Mississippi – The most famous governmental space agency, NASA, historically prefered the classic designs that have always proven to work over the modern ones. The RS-25 has been the favorite rocket engine used by the experts to take humankind to the outer space since 1981. Designed by Aerojet Rocketdyne on the late 70’s, this powerful piece of engineering has gained their prestige position by showing effective results. Of the sixteen RS-25s standing by for Space Launch System’s duty, 14 of them have already been to space.

This old but effective design has been chosen to lead the engine system that’ll keep supplied of power the SLS. Each one cranks out more than 181000 kilograms of thrust at sea level, and runs for more than six minutes during launch on a mixture of liquid hydrogen and liquid oxygen. Although the fuel economy is brutal, it is still the most efficient engine of their type.

August 13, 2015. NASA conducted a test firing of the rocket’s engines at its Stennis Space Center in Mississippi, the sixth in a series of seven tests for the rocket’s main engine. Photo: NASA

“It is the most complicated rocket engine out there on the market, but that’s because it’s the Ferrari of rocket engines,” said Kathryn Crowe, RS-25 propulsion engineer.

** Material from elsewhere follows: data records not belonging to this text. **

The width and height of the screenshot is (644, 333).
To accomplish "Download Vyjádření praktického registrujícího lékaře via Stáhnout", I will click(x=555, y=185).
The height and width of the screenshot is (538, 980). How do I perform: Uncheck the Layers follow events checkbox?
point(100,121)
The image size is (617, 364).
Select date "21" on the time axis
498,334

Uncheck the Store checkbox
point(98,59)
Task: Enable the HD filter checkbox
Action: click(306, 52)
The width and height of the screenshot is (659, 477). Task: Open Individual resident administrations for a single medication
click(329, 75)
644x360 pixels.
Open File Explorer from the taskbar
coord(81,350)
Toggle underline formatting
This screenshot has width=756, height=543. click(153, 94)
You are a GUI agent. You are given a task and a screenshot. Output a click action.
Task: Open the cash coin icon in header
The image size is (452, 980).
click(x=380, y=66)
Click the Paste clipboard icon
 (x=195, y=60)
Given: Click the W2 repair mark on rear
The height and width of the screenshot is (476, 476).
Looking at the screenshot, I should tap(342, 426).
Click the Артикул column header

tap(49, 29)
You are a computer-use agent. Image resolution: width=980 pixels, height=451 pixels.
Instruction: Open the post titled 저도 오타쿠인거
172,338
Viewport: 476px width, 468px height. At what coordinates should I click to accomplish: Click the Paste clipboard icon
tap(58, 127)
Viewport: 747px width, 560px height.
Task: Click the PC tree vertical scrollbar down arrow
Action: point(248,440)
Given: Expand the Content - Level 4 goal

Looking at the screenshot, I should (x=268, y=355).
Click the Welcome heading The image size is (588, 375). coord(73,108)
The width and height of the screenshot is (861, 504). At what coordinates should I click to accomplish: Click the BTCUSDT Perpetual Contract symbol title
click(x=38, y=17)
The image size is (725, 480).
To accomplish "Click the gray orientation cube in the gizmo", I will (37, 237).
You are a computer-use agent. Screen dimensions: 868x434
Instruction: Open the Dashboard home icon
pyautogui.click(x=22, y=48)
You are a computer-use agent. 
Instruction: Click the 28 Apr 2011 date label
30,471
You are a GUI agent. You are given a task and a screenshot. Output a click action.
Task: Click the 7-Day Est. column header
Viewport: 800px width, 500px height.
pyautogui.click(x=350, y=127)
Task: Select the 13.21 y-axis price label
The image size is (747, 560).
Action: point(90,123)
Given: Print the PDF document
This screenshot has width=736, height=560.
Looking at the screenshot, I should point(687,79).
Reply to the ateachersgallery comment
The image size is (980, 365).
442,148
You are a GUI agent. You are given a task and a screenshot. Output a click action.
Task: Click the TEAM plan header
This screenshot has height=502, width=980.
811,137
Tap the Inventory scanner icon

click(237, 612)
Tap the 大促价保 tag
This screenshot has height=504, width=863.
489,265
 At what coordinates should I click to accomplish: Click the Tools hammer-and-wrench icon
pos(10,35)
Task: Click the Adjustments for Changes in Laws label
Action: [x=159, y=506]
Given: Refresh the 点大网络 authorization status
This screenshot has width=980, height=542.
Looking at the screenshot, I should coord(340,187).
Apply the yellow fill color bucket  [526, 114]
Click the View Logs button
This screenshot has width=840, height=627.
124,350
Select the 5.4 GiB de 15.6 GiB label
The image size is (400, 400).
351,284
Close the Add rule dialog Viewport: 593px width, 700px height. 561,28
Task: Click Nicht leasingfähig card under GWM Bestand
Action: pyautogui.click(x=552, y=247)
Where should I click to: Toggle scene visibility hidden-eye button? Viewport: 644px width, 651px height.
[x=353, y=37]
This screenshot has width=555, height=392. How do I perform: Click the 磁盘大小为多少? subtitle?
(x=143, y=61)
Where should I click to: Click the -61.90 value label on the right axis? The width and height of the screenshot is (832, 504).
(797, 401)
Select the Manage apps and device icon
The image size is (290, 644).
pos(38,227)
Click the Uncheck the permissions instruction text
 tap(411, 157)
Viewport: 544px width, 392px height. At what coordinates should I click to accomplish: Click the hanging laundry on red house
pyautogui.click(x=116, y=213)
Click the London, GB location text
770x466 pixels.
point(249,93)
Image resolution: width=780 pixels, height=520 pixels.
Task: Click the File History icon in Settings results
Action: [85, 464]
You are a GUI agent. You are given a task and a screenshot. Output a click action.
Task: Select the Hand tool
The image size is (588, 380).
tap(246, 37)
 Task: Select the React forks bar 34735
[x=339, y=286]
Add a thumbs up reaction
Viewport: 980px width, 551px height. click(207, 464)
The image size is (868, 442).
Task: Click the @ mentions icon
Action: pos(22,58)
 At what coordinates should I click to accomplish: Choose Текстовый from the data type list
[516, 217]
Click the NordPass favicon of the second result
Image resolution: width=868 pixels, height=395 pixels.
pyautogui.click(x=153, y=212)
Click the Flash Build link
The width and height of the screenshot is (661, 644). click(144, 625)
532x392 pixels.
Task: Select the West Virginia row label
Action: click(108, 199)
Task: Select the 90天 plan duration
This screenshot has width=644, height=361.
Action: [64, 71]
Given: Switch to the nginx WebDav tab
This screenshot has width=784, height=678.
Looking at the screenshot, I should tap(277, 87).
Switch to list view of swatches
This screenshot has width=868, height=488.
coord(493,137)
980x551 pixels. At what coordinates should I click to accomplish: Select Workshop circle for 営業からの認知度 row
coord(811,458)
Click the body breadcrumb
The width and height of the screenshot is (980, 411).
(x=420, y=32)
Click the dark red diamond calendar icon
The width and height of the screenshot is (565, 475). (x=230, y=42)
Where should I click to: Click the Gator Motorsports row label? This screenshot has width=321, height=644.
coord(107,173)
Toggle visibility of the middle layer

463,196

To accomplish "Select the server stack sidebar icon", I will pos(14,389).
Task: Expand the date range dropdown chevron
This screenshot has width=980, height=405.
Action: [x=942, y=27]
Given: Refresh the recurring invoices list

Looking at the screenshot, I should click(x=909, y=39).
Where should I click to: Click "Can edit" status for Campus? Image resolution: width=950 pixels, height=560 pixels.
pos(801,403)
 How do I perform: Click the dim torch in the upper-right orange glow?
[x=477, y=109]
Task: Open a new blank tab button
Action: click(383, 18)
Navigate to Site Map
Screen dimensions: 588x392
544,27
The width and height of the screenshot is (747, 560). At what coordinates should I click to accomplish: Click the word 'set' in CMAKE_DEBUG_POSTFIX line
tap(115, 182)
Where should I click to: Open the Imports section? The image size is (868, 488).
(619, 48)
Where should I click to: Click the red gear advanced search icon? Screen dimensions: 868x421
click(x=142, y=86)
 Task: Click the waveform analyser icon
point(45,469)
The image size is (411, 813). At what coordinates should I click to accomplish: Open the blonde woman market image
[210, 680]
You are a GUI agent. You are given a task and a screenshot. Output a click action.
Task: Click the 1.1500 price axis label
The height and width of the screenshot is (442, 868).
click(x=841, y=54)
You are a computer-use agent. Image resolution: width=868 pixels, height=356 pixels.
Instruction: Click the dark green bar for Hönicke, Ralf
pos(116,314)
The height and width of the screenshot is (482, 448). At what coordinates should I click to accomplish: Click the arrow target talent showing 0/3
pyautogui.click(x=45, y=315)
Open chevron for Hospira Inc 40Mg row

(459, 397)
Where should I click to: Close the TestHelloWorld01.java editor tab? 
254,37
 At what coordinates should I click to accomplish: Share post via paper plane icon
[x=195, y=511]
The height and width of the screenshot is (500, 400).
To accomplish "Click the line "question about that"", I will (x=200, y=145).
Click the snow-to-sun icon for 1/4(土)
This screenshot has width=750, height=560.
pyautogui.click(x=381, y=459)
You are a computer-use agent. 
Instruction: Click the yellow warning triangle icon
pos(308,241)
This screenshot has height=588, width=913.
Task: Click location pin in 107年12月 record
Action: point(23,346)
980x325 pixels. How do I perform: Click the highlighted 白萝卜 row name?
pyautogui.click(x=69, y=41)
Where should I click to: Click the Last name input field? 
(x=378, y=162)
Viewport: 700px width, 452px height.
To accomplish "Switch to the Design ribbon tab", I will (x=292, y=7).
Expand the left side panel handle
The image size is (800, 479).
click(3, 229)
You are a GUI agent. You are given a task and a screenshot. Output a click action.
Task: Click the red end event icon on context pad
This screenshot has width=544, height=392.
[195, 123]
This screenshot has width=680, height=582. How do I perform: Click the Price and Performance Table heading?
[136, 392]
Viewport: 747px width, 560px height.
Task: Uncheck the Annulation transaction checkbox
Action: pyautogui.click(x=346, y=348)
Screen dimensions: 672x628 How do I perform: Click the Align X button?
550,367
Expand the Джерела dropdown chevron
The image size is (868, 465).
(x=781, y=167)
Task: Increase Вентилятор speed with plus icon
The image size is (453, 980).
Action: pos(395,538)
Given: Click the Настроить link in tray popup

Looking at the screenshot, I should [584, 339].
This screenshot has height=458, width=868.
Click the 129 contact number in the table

Modernizing the engine controller could be one of the actions to take to ensure the next generation of launch vehicles. They need to know if the new engine work at the higher temperatures and pressures the SLS will require to perform, so they test them. However, It surely will be heavier – and move faster – than the Space Shuttle.

The Space Launch System core stage is designed to be disposable, as opposed to the Shuttle Orbiters that returned to runways. The new plans for RS-25 variants is to be disposable from the beginning, using more efficient modern manufacturing methods to make them affordable.

While we wait, NASA has a few more missions to launch. The scientistic administration will start testing the last of its old RS-25S for flight readiness at the Stennis Space Center this fall.